Inspiration for the Togahan series came from a number of places, but a fundamental source was a type of story where the protagonist realizes, in a single moment, that the thing they’re facing is more important than their own survival. I absorbed lots of these moments from books or movies, but many also come from real life stories. The earliest one I remember reading was in Reader’s Digest back in the late 80’s.*

There was a traffic accident in a small midwestern town. I don’t recall the cause, but it involved multiple cars, and as tropey as it sounds, there was a tanker truck leaking flammable liquid. A fire had started, and fire crews from nearby towns were called. As the first crew arrived, some started working the hoses to contain the fire while others pulled who they could from the wrecked cars (this was before the jaws-of-life was common equipment). One of the cars was crushed badly, and there was a little girl trapped inside.

The fire was spreading, and the crew chief determined it was too dangerous to keep anyone in there, so he ordered everyone back.

One of the firefighters who had been trying to free the girl heard the order. The girl somehow heard it too, and she started screaming for him to not leave her, to not let her die.

In that instant, the firefighter decided he couldn’t live with leaving that little girl behind, so he took her hand, and hunkered down, and told her he would stay with her until he could get her out of that car. I don’t remember if he was married and/or had children of his own. I think he did, so maybe that resonated. Regardless, he ignored the order to pull back.
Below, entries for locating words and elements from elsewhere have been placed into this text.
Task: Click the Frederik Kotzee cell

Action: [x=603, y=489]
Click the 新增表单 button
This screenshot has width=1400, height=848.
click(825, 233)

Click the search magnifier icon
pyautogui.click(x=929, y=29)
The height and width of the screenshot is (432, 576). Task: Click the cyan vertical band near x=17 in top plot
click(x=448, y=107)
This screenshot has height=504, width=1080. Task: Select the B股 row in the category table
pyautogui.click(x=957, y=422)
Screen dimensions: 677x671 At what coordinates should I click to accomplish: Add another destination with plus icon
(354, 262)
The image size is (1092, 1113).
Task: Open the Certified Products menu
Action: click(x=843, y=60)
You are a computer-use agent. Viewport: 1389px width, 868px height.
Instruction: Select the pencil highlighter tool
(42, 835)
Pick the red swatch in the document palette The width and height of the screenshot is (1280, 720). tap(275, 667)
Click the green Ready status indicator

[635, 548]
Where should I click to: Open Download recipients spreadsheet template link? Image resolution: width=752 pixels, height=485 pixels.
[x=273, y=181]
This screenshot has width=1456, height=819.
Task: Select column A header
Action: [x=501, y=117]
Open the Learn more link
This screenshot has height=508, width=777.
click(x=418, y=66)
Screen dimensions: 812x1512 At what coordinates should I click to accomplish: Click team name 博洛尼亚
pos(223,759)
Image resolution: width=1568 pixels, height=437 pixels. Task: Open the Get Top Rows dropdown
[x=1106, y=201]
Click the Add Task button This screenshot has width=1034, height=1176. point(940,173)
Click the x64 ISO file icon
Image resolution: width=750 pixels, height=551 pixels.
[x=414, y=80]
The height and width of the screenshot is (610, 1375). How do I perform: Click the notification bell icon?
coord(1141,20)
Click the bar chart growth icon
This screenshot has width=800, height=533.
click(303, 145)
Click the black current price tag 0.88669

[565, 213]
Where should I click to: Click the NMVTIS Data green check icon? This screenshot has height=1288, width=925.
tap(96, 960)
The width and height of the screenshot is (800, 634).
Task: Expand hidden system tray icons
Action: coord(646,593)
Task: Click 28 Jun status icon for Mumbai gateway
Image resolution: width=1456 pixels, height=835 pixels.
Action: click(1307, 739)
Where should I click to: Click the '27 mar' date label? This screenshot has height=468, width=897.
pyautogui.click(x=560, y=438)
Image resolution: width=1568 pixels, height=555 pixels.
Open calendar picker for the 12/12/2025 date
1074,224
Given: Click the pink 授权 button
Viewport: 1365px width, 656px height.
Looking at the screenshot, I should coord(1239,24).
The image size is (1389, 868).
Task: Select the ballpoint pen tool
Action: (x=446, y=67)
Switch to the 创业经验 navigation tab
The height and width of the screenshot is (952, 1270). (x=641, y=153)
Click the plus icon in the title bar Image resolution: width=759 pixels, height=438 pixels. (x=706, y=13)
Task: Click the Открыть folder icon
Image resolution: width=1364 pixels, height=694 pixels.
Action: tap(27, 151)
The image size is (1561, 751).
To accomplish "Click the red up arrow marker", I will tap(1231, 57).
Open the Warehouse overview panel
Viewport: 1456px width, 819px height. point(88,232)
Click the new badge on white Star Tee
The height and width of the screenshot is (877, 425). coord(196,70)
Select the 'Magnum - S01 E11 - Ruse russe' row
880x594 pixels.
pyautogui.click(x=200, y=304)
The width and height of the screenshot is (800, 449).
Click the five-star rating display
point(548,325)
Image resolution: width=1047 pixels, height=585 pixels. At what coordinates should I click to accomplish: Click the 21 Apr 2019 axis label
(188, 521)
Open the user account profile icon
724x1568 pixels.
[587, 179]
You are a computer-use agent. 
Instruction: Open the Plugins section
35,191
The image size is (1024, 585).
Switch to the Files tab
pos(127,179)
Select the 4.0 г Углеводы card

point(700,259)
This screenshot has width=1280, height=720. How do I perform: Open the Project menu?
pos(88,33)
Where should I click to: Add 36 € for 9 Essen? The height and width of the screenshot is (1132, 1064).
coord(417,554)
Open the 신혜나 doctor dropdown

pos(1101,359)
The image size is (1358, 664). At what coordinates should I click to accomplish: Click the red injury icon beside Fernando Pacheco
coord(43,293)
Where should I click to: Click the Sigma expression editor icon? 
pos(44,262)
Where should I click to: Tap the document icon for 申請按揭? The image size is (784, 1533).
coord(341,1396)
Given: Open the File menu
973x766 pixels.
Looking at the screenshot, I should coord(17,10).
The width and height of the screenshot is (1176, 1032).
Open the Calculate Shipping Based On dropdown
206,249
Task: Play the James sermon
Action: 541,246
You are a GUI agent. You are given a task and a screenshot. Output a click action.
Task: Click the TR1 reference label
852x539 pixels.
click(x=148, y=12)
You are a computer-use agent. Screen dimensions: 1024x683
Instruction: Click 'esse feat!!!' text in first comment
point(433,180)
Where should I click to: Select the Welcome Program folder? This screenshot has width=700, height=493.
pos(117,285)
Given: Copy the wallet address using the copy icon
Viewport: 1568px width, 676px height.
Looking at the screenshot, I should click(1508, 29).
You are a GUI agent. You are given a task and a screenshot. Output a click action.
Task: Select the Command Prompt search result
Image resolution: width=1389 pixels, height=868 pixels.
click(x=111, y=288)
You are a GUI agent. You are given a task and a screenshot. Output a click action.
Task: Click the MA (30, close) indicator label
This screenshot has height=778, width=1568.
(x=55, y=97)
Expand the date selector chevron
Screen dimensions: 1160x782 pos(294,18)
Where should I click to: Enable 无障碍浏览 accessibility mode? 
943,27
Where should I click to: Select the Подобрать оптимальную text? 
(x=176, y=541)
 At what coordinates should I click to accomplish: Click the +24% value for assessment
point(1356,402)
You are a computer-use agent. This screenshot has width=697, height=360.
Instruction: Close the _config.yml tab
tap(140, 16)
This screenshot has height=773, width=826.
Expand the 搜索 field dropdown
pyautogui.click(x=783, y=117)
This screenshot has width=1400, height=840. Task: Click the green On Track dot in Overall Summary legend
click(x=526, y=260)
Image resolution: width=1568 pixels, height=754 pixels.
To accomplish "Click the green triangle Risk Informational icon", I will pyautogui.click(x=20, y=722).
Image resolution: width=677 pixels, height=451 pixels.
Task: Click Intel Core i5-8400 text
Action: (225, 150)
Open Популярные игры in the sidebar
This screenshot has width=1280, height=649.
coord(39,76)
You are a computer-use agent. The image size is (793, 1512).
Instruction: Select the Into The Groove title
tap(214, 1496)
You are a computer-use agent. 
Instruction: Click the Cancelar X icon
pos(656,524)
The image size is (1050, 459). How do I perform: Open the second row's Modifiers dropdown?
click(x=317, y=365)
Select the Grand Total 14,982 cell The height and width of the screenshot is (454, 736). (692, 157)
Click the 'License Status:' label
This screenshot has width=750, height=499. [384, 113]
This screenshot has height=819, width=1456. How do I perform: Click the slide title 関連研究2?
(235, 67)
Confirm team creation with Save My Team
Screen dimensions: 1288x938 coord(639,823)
In the fire and confusion, as the other firefighters retreated, the crew chief saw the man staying behind, and I don’t know whether he knew why, or whether it didn’t matter, but when he saw his crewman in danger, he ordered every hose to be trained on that car.

The water thundered in and around the wreckage, drowning out every other noise. The firefighter and the girl both thought they were going to die. As the fire started spreading away from the wreckage, luckily more crews showed up from neighboring towns. After some time they had the fire contained, and finally, extinguished.

The fuel had burned so hot and so long that it consumed over an inch of the road surface around the wreckage. The vehicles were gutted, blackened hulks. One firefighter commented that it looked like the surface of hell, except for one small island around the girl’s car that had escaped all burning. If not for that bombardment of water, the girl and the firefighter would have perished. They both survived.

I don’t remember any other details of that story, but the firefighter’s decision resonates with me now as much as it did then. He chose to remain engaged and risk death than to risk living with the guilt of abandoning a child.

I know that Fred Rogers often commented in times of crisis, “Look for the heroes”. I think it’s also worth reflecting on why they’re heroes.

Look at the choices they made. Look at what they put above themselves.


* I don’t remember exactly where or when this happened, and I’m sure I’m misremembering details. I’ve searched for the actual report, but being pre-internet, I haven’t found it yet. If someone can point me to a source, I’ll edit this for accuracy.